The all-new outcomes from the Hubble Space Telescope dig out one of the largest obscurities in space science. Astronomers are aware of the expanding universe, and the expansion is happening at a very fast rate. From time to time, you will listen to news stories that claim about the expansion of the universe even faster than we would have imagined. But the new results show something else. The expansion rate is called Hubble constant and it is the subject of a significant difference. The value of Hubble constant varies based on how researchers try to measure it.
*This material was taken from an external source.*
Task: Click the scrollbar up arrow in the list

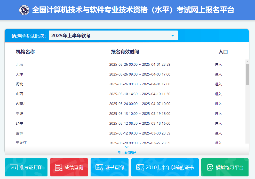Action: tap(248, 62)
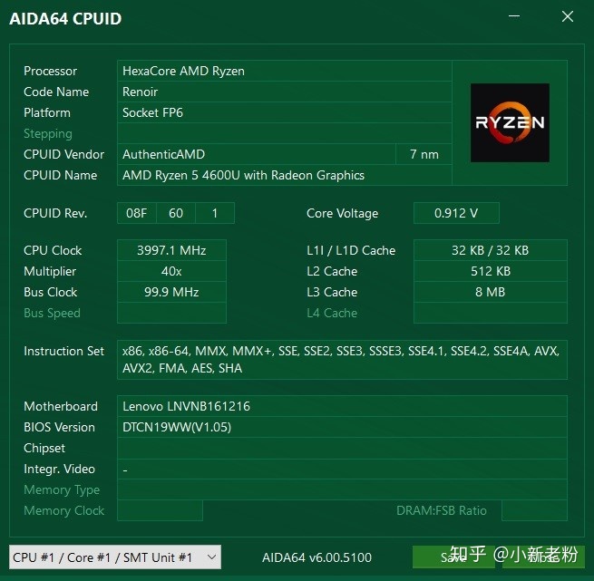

As per the paper which is set to be published in the Astrophysical Journal, the Hubble Space Telescope’s new results have now upstretched the discrepancy afar a believable level of chance.
The researchers have developed quite a lot of ways to calculate the rate of expansion, as the space between the galaxies and stars grows. One of the methods estimates the expansion based on the uttermost radiation that our experiments can realize and it is known as the cosmic microwave background. Others have made use of the info from supernovae to determine the rate. The above two methods have measured an expansion rate of about 67.7 kilometers per second per megaparsec. This means that the universe is increasing additional 67.7 kilometers per second faster for every 3.26 million light-years.
On the other side, some measurements do not agree with the findings. Researchers have recalculated the Hubble constant by using the Hubble Space Telescope. The researchers, with the use of a fresh high-accuracy measurement of the distance to an adjacent galaxy, called the Large Magellanic Cloud galaxy along with the observations of 70 Cepheid variables. Cepheids’ brightness and pulsation rate are narrow and adequately allied that their distance can be determined. After uniting it with other enhancements, they computed the universe’s expansion rate at 74 kilometers per second per megaparsec.